Le Sénat propose aussi de conforter le Cerema dans la conduite du PNP, de pérenniser ce plan et de simplifier l’accès des collectivités à des prestations de conseils techniques et financiers, de créer d’ici 2025 un système d’information géographique (SIG) national unique pour recenser l’ensemble des ponts et orienter le trafic routier, le cas échéant, en cas de problème de sécurité. Il préconise également d’intégrer les dépenses de maintenance des ouvrages d’art dans la section investissement des budgets des collectivités pendant une période transitoire de dix ans à compter de 2023, de définir un cadre juridique global pour faire face à ce chantier et de planifier l’entretien et la réparation dans la durée.

Il n’existe aucune réglementation sur la gestion et l’entretien des ponts dont chaque collectivité gestionnaire de voirie détermine les modalités librement. La grande majorité des communes et petites intercommunalités ne sont pas équipées pour assurer ces missions : 90 % des élus du bloc communal interrogés par le Sénat ont indiqué ne pas disposer des ressources techniques et humaines en interne.

Marie Gasnier

* porté par l’Agence nationale de cohésion des territoires et piloté par le Cerema, qui s’inscrit dans le dispositif France Relance.

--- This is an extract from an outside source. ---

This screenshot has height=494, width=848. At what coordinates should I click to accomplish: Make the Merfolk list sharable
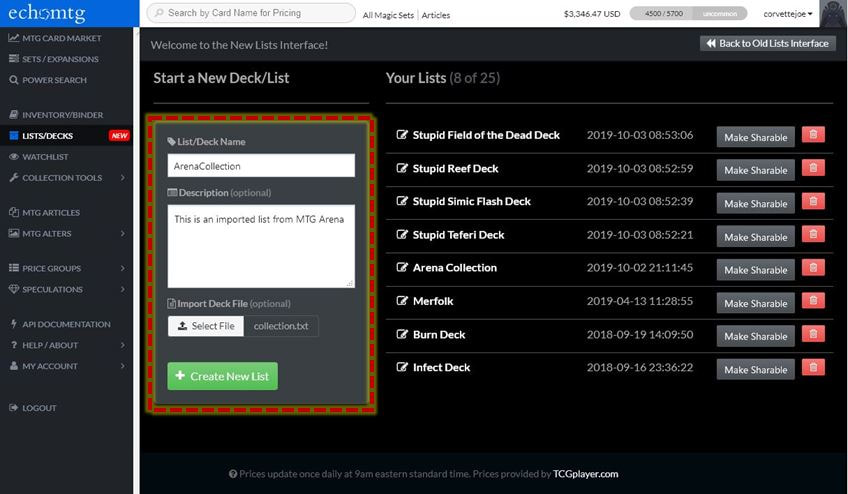click(756, 304)
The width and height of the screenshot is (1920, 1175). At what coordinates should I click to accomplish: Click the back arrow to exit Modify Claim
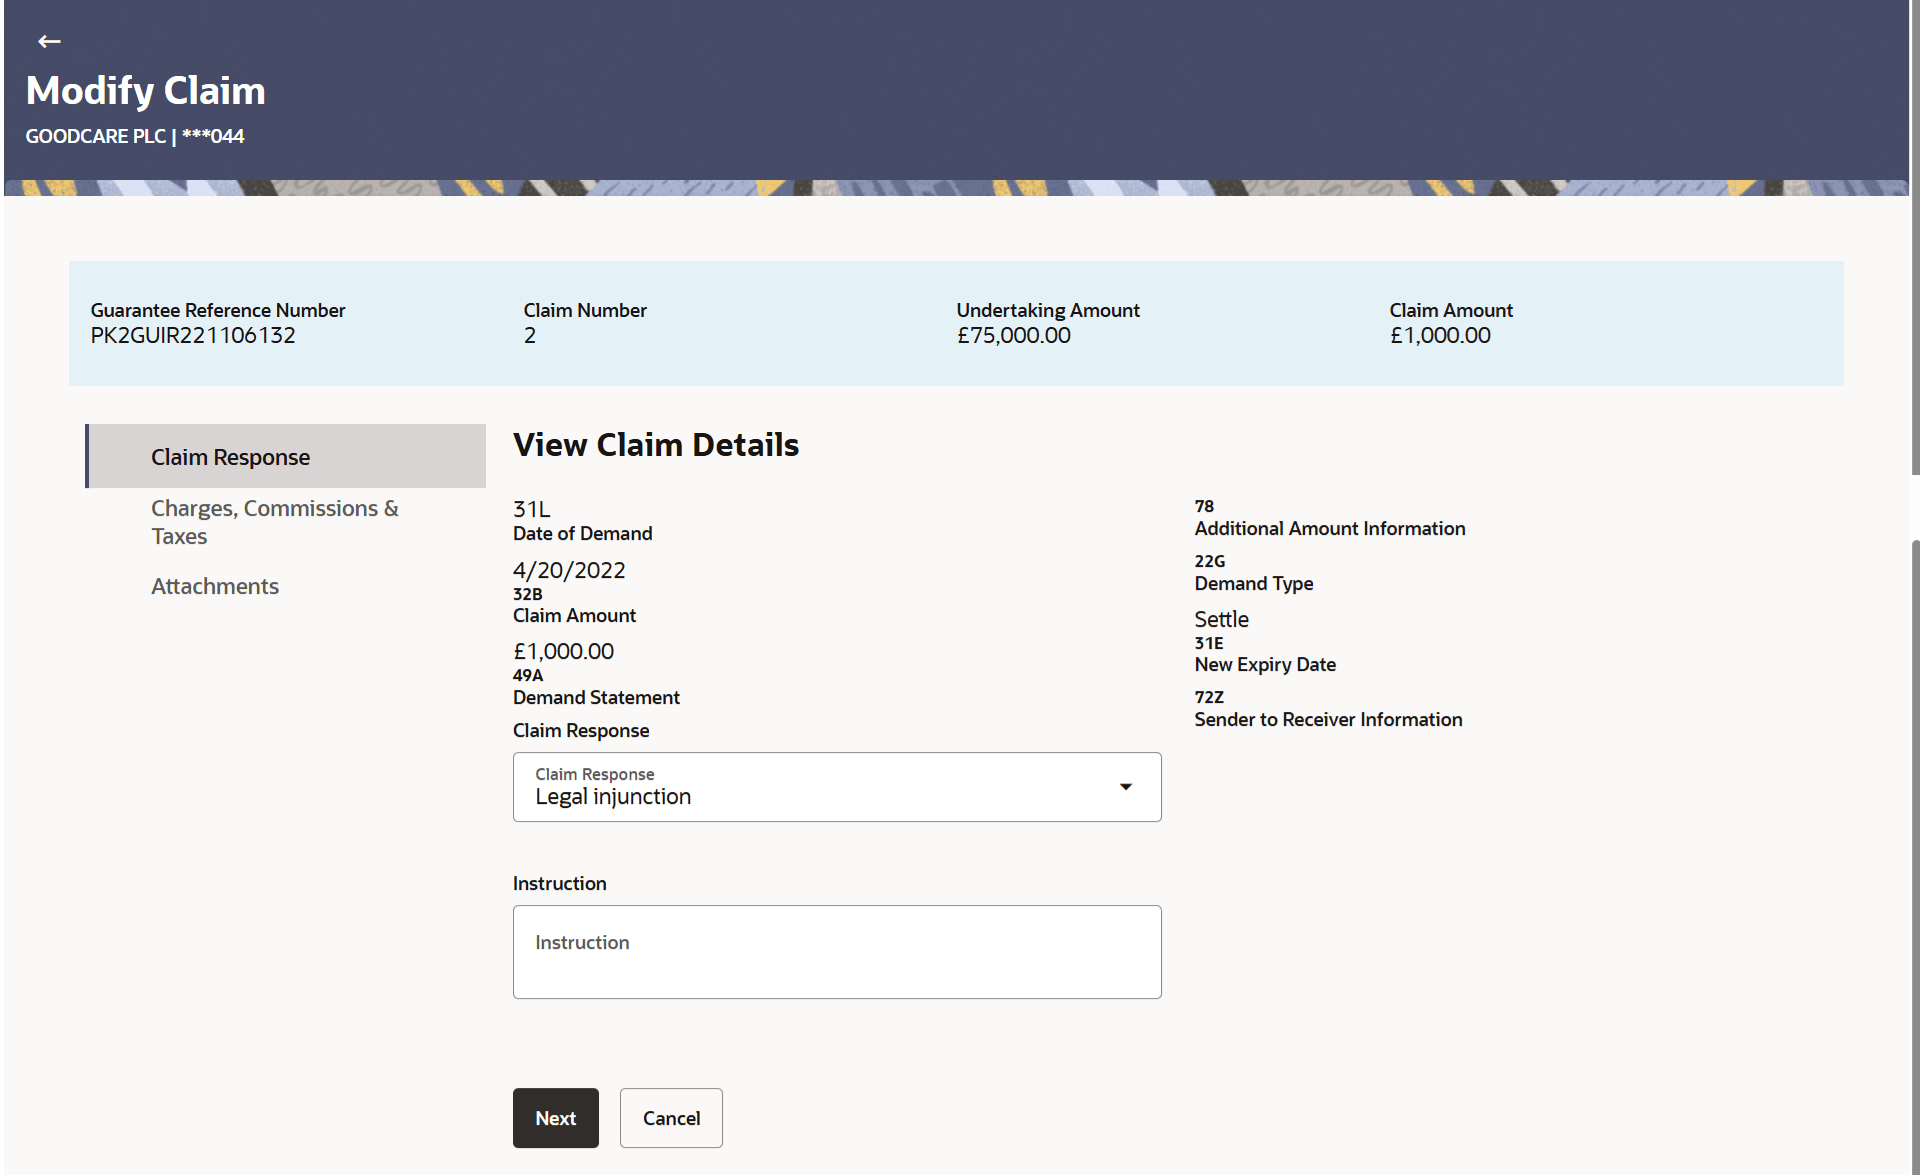coord(47,41)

Outre le PNP, la dotation d’équipement des territoires ruraux (DETR) et la dotation de soutien à l’investissement local (DSIL) peuvent être mobilisées. La Banque des territoires a également mis en œuvre un plan complémentaire (ingénierie, dispositif de gestion prédictive des infrastructures, offres de prêts de long terme avec une enveloppe globale de 2 milliards d’euros, possibilité de passer des marchés de partenariats avec des sociétés de projet spécifiques).

Sur les 14 000 ouvrages du bloc communal visités dans le cadre du programme national ponts :

  • 23 % (environ 2 360 ouvrages) présentent des défauts significatifs ou majeurs qui pourraient nécessiter des investigations complémentaires ;
  • 13 % (environ 1 280 ouvrages) présentent des problèmes de sécurité impliquant une action immédiate.